I Ching: The Essential Translation

IChing200Nicholas Jose to launch John Minford’s translation of the I Ching

6pm Tuesday, 16 December 2014
Asia Bookroom, Unit 2, 1 – 3 Lawry Place, Macquarie, ACT

Professor John Minford is a world-renowned translator and Chinese scholar whose depth of knowledge and understanding of the I Ching is unrivalled. Professor John Minford’s translation of the I Ching will be launched by Professor Nicholas Jose at the Asia Bookroom, Canberra.

John Minford’s translation of the I Ching has been long awaited. It is dedicated to his revered teacher Professor Liu Ts’un-yan, formerly of the ANU. While Minford recognizes the importance of the massive Chinese commentary and scholarship that has grown up over two thousand years around this ancient Oracle and Book of Wisdom, he also firmly believes that it has much to offer the modern reader. He has striven to make it a helpful book, stressing the recurring themes of Self-Cultivation and Self-Knowledge. In the words of Anglo-Chinese novelist Timothy Mo, his new translation and commentary is ‘a kind of unholy resurrection, a cable that disappears into the abyss of a darker time. In it the Bronze Age predicts to the Information Age the shadow of what is to come.’

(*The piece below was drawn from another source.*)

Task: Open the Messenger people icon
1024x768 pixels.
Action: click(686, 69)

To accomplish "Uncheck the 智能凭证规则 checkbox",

Professor John Minford has translated numerous works from the Chinese, including The Art of War, Strange Tales from a Chinese Studio and the final two volumes of Cao Xuequin’s The Story of the Stone. Educated at Balliol College, Oxford, and the ANU, he has taught in China, Hong Kong, New Zealand and Australia. He is currently a professor at the ANU.

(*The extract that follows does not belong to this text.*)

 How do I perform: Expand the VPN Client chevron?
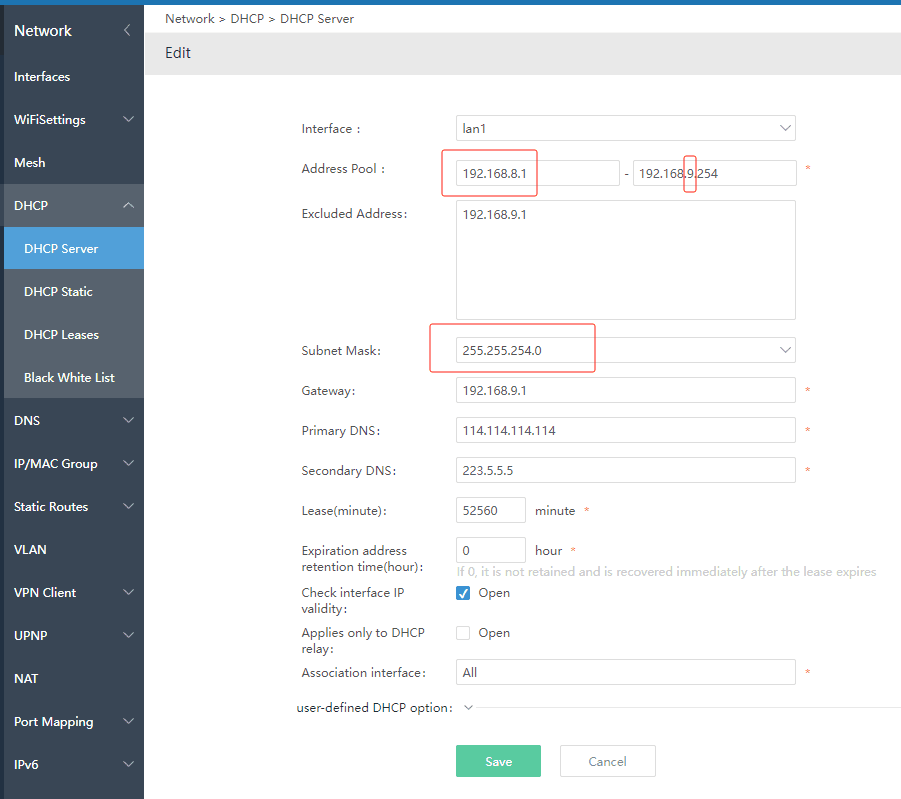click(129, 592)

Professor Nicholas Jose will launch John Minford’s translation of the I Ching. Nicholas Jose has published seven novels, three collections of short stories, a memoir and essays, mostly on Australian and Asian culture. He was president of International PEN Sydney Centre (2002-05), general editor of the Macquarie PEN Anthology of Australian Literature (2009), and Visiting Chair of Australian Studies at Harvard University, 2009-10. He teaches Creative Writing at The University of Adelaide, where he is a member of the J M Coetzee Centre for Creative Practice.